06 Şubat 2021

Mezer Böğrü

Anıtkaya’nın köy içinde bulunan bazı önemli yerlerini tanıtmak, bu projenin parçalarından birisi. Mezer Böğrü ile başlıyorum.

Henüz evlerde şebeke suyu olmadığından kadınlar su ihtiyaçları için çeşmeye gelip giderken, çamaşır yıkamak için çaydan nöbet kapma yarışı yapılırken, taze bebek bezleri çeşmenin son aharında yıanırken, İstanbul yolu Akkaya’dan değil köyün içinden geçerken... yani çeşme ve çay kadın-kız hayatının merkezinde iken Mezer Böğrü diye bir yer vardı, delikanlıların mekan tuttuğu.
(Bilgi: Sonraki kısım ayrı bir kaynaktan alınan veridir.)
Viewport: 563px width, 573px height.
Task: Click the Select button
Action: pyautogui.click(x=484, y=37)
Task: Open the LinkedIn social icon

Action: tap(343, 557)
Köyiçindeki eski mezarlığın güney sınırları boyunca, duvardan yola kadar yaklaşık elli metrelik kayalık bir bayır var. Yüksekliği de yirmi metre kadar. Mezarlık o kayalığın üzerine kurulmuş. Kayalık bayırda toprak yok, rüzgarın getirdiği bir avuç toprak taş karışımı oyuklarda üzerlikler çıkıyor öbek öbek. Belki burada yetiştiği için üzerlik yerine bazan mezerlik otu da diyorlar buna. Yeşillik namına başka da bir şey yok bayırda. Bir kaç noktasında bakarken ürperdiğimiz küçük karanlık mağaracıklar var bir de. Bu dik bayıra tırmanmak çok zor ve yorucu. Doğu veya batı ucundan girerseniz boydan boya yürüyebileceğiniz bir  düzlük var duvar kıyısında. Kandil ve arefe ikindilerinde mezarlığa giriş yapmak için bu düzlük kullanılırdı.
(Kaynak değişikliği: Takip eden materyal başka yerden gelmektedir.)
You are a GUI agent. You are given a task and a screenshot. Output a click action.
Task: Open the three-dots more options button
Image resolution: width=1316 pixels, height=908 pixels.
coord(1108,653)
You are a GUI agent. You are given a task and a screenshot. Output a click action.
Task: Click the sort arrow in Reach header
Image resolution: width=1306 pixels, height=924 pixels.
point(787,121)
Eski duvar yaşlılıktan olsa gerek, yüzyılların yorgunluğuna dayanamaz bazan bel verir, bazan ortadan yarılır yıkılırdı. Bir hayırsever birkaç günde tamir edip ayağa kaldırırdı tabi. Bugün bile hala sağ salim ayakta.
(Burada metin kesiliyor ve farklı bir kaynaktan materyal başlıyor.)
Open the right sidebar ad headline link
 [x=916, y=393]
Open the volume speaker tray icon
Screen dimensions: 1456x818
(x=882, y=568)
Köyün en önemli su kaynağı o yıllarda hamamın yanındaki çeşmeyle anlattığım bayırın güneybatısındaki iki çeşme. Çamaşırlık merkezi olan Çay da bu çeşmelerin tam karşısında. Hayvanlar çeşmelerden sulanıyor, güğümler çeşmeden dolduruluyor, çamaşır Çayda yıkanıyor. Yollar vızır vızır. Bir de bugünkü kadar işlek olmasa da hemen çeşmelerle Çayın arasından geçen İstanbul yolu var. Genç kızlar görevleri gereği güğümü sırtına alıp çeşme yoluna düşüyor. Delikanlılar ise bahsettiğim bayırda yerlerini alıyor. Yaz günü kaya çakıllarının, kışın yağmur kar çamurun kayganlığıyla ayakta zor durulan bu bayırda beklemekten yine vazgeçmezlerdi delikanlılar. İşte bu bayırın adıdır Mezer Böğrü.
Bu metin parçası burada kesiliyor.